Era il 2014 e da allora un’intera generazione di bambini è cresciuta senza poter mai tifare Italia al Mondiale. Si spera che questo sia l’anno buono e Gattuso ha anche detto qual è la ricetta giusta per riuscirci: umiltà e concentrazione massima, dare fino all’ultima goccia di sudore, combattere su ogni pallone. Sulla carta tra gli azzurri e le tre nazionali impegnate nello stesso raggruppamento non c’è partita, ma non è la carta a dover portare l’Italia ai Mondiali, ma il campo. Ed allora le cose possono cambiare.
Certo il paragone con gli irlandesi non regge: Donnarumma, tanto per fare un nome, ha uno stipendio che tocca i 15 milioni di euro a stagione, mentre il collega Bailey Peacock-Farrell arriva ad uno appena e gioca nella serie C inglese.
Zenga difende Donnarumma: “Zero dubbi”
Proprio di Gigio Donnarumma ha parlato Walter Zenga, ex portiere dell’Inter e della Nazionale, prendendone le difese dalla critiche che spesso lo colpiscono.

L’ex numero uno azzurro, intervistato da ‘fanpage.it’, ha voluto sottolineare la bravura del portiere del Manchester City: “Parliamo di un calciatore che ha esordito a 16 anni nel Milan, ha vinto l’Europeo ed è stato decisivo in finale. Ha un curriculum incredibile” le sue parole. Quindi Zenga ha continuato: “È andato a Paris Saint Germain, ha vinto la Champions League e adesso gioca nel Manchester City. Non capisco come si possa ancora avere dubbi su di lui. Se poi dobbiamo dare retta agli imbecilli sui social, allora siamo finiti“.
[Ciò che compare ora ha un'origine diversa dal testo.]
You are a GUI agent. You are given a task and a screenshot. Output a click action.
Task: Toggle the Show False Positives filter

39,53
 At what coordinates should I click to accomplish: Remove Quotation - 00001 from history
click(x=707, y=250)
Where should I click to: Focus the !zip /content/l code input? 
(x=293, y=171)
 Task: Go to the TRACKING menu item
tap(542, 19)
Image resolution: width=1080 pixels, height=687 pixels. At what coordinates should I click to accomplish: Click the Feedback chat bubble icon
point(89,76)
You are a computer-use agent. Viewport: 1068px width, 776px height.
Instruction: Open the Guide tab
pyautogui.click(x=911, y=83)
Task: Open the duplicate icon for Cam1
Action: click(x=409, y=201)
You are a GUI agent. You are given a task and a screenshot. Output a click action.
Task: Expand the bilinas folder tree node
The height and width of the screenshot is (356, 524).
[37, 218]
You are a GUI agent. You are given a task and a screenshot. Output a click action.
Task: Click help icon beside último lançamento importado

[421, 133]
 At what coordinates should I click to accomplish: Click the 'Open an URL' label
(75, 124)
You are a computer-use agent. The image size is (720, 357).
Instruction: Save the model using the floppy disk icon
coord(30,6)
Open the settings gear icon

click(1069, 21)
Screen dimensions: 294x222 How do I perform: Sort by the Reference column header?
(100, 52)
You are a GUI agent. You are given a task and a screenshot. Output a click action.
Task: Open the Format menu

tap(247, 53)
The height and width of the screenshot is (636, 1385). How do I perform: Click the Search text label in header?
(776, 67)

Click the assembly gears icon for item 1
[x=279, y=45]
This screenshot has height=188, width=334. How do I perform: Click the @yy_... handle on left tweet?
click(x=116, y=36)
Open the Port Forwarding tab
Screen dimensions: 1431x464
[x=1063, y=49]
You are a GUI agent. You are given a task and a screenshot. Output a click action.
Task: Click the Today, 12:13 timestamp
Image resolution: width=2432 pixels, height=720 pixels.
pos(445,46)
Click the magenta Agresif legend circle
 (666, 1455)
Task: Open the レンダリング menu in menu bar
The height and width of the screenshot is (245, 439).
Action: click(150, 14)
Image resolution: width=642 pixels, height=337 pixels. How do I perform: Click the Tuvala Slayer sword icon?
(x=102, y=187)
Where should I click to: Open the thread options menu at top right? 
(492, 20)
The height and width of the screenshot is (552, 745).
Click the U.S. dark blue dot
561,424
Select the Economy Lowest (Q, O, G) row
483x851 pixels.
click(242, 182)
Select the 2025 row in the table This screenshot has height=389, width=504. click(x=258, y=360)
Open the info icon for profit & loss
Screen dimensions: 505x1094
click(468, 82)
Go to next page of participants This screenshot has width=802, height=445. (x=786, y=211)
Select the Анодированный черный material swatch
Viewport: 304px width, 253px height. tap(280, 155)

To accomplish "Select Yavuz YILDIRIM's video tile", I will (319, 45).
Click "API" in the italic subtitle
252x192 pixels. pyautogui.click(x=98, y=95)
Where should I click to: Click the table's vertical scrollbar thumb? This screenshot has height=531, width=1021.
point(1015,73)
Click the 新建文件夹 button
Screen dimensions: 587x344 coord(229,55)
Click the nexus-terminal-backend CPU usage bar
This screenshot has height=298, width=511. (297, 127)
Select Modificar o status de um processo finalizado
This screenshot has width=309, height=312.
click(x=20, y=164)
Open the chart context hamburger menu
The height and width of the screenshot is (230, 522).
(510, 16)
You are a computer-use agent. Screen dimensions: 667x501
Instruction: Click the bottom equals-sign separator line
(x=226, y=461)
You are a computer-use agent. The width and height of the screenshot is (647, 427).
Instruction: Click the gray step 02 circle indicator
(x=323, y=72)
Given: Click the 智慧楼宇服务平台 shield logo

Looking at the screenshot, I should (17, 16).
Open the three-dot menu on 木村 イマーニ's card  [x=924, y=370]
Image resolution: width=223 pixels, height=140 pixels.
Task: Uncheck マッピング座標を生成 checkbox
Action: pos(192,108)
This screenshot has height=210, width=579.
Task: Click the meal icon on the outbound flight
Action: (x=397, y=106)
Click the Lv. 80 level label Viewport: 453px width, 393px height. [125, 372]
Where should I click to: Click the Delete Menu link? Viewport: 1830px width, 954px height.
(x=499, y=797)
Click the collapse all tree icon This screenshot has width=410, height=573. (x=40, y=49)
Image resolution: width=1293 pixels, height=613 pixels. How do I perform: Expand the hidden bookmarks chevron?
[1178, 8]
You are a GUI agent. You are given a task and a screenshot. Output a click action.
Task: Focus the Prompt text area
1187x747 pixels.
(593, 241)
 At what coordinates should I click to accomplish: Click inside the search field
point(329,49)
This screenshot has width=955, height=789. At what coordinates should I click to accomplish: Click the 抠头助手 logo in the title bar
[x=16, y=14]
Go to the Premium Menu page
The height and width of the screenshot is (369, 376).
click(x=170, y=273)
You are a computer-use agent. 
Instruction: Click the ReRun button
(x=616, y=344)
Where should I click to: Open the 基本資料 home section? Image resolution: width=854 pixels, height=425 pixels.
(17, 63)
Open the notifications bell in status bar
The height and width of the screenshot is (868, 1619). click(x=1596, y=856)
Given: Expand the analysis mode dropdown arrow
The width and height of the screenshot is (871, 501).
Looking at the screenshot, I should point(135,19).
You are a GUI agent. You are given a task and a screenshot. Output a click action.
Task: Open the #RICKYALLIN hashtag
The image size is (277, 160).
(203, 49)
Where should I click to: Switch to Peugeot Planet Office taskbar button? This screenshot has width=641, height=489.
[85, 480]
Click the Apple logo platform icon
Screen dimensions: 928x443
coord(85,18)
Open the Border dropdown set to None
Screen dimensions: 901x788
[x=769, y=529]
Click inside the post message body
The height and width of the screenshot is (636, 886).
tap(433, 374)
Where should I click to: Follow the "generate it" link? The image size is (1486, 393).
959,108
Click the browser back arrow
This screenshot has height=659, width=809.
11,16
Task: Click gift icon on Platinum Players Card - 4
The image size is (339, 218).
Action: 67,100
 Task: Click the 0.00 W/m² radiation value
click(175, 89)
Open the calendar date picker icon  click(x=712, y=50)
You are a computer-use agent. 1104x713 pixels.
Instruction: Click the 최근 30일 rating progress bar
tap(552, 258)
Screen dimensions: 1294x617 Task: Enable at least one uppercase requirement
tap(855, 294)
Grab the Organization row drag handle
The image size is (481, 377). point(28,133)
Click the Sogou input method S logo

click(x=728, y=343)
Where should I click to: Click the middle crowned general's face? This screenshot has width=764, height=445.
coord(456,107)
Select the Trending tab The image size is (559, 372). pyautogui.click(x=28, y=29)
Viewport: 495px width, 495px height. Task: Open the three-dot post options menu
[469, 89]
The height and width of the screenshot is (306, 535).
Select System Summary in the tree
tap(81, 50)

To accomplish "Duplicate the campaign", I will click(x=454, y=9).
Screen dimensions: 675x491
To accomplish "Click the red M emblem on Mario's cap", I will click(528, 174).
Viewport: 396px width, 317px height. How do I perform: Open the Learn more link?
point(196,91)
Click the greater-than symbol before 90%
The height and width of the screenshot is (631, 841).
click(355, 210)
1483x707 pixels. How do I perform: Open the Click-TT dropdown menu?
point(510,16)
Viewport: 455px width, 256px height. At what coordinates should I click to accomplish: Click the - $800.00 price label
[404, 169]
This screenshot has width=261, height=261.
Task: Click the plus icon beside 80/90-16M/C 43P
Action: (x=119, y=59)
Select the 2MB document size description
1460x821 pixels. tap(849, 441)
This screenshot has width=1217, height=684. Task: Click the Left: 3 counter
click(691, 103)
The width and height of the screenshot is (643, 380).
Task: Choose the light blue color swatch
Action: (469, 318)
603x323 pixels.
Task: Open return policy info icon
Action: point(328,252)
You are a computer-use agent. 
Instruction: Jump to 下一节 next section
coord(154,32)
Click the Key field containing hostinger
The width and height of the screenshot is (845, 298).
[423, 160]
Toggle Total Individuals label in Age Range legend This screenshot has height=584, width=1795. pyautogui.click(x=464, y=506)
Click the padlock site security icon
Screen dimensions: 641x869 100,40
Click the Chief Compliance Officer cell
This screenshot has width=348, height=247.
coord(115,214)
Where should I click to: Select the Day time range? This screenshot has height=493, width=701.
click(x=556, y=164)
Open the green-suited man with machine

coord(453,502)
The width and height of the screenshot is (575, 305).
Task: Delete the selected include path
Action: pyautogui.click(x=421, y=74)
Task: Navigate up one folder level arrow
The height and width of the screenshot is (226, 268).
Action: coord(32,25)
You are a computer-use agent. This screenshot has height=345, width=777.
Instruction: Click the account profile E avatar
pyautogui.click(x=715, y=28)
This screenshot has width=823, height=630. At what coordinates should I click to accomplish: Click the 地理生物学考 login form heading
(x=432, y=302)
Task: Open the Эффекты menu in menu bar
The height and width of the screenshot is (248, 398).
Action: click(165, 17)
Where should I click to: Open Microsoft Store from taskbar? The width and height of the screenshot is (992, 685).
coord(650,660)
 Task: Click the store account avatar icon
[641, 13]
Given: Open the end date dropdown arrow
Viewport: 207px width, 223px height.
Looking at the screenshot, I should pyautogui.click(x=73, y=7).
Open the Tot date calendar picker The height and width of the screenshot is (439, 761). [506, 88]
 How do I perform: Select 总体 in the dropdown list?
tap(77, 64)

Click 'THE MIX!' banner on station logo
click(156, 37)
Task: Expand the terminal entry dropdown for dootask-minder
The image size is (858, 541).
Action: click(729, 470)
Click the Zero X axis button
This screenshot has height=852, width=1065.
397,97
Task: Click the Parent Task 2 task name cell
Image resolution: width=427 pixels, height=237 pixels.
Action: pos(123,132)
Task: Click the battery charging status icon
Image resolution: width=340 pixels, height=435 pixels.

Meglio lasciar da parte i social e concentrarsi solo su quel che dice il campo. Là dove Donnarumma ha dimostrato di saper essere decisivo e guidare la sua squadra alla vittoria. Lo ha fatto con il Psg, sta facendo bene con il Manchester City, spera di riuscirci anche con l’Italia. Perché la differenza tra gloria e vergogna potrebbe farla proprio una sua parata.